Saved entries
================================
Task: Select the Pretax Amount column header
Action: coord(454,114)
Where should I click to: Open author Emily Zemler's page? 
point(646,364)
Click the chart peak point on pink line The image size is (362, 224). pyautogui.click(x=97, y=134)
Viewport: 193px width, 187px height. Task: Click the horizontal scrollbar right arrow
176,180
================================
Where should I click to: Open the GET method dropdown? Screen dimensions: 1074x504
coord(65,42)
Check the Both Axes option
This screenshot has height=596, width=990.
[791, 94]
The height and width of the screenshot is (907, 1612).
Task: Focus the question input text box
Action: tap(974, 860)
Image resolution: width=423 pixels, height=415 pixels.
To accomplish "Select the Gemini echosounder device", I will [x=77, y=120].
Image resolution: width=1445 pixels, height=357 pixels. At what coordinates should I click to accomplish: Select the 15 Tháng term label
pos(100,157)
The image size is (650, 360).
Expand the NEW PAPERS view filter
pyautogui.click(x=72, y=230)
================================
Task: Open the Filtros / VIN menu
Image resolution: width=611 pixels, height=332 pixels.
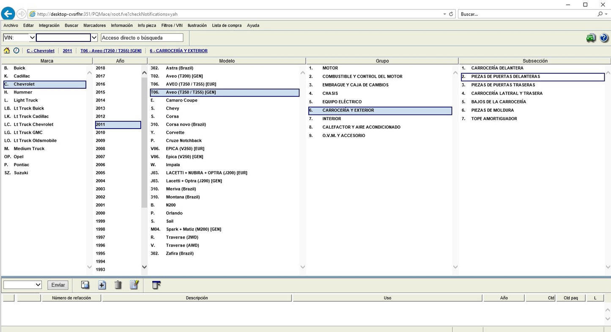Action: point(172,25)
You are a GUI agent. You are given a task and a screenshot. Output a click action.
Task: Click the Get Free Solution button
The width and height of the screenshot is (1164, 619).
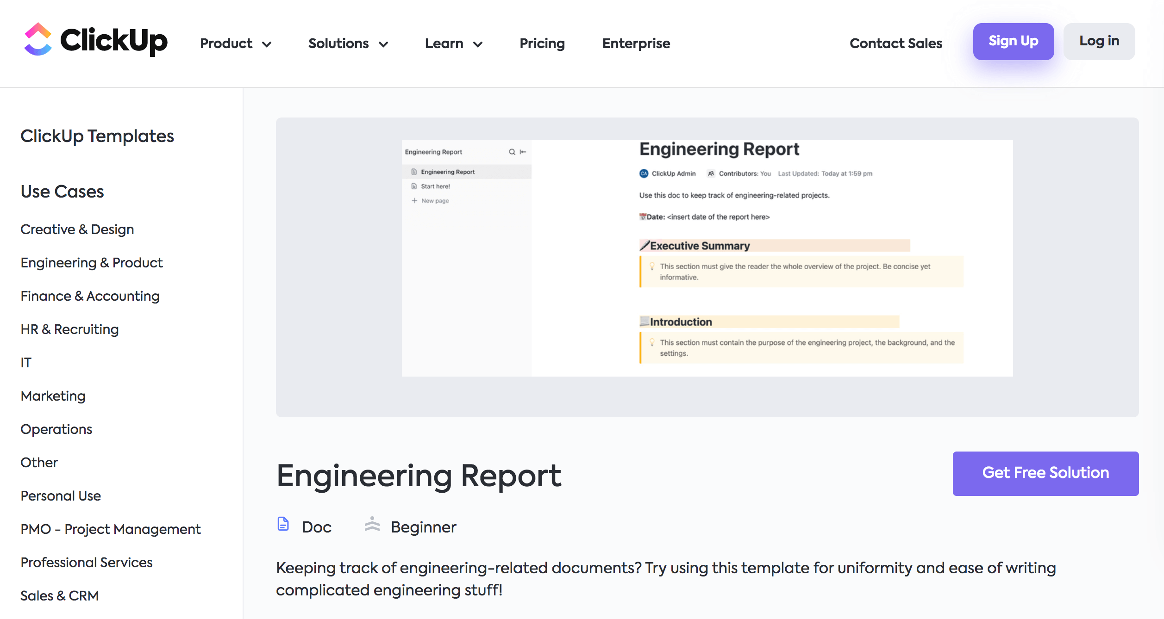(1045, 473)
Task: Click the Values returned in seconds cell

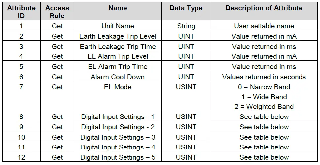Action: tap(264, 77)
================================
** TASK INSTRUCTIONS **
Copy each line of the records containing the string "size".

** THE ANSWER **
Click the chart peak point on pink line The image size is (362, 224). pyautogui.click(x=97, y=134)
The image size is (650, 360).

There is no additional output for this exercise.